2. The real-time machining state display device according to claim 1, wherein the measurement means monitors the stress of the machining tool in a time series as the physical quantity.

3. The real-time processing status display device according to claim 1 or 2, wherein the mapping means converts the physical quantity data into a color specification value set in advance corresponding to a predetermined numerical value of the physical quantity data, and displays the color specification value in a pixel corresponding to the coordinate data.

4. The machine tool is a rotary tool that processes a workpiece by rotating the processing tool, and the acceleration sensor comprises a pair of acceleration sensors arranged radially symmetrically with respect to the rotation axis center of the rotary tool on a horizontal plane within the tool holder, and a pair of acceleration sensors arranged at a position approximately 90° out of phase with respect to the same, as described in claim 1 or 2, real-time processing state display device.

5. The real-time processing status display device according to claim 1 or 2, wherein the mapping means displays temperature data or acceleration data in the XY plane in an XY plane display window, displays temperature data or acceleration data in the XZ plane in an XZ plane display window, displays temperature data or acceleration data in the YZ plane in a YZ plane display window, and displays preset color specification values ​​corresponding to the numerical values ​​of the respective temperature data or acceleration data in a color conversion table window.
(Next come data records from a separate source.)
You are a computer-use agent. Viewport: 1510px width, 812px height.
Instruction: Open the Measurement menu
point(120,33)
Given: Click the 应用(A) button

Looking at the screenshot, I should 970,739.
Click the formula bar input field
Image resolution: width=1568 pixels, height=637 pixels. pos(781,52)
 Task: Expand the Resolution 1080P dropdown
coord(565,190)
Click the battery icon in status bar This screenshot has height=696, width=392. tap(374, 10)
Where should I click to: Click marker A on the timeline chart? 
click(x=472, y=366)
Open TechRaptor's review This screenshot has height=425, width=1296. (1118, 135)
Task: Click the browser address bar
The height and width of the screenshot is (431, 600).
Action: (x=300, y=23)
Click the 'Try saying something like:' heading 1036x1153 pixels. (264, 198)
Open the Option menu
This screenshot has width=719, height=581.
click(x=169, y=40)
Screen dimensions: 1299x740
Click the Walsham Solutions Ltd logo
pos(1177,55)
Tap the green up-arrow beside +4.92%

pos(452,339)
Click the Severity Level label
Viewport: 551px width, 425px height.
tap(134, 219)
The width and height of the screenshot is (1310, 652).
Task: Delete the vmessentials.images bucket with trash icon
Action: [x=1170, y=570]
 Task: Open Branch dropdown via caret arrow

6. A real-time machining state display device according to claim 1 or 2, which displays the time-series physical quantity data from the measurement means and the measurement data from the machine tool, or the change in both data over time, on the same time axis.

7. A reference data creation means that measures and stores the aforementioned physical quantity data and creates reference data by reading the time-series coordinates of the operating machining tool from the time information and position information of the operation control means of the machine tool, A comparison data creation means measures and stores physical quantity data measured and stored by the reference data creation means at a predetermined time after a reference point, and creates comparison data by reading the time-series coordinates of the operating machining tool from the time information and position information of the machine tool's motion control means, A comparison calculation means that calculates the difference in the time-series coordinates of the physical quantity data of the processing tool read from the reference data creation means and the comparison data creation means, A real-time machining state display device according to claim 1 or 2, further comprising: a display means that displays the difference in physical quantity data calculated by the comparison calculation means on the coordinates of the machining path based on the time-series coordinates of the machining tool.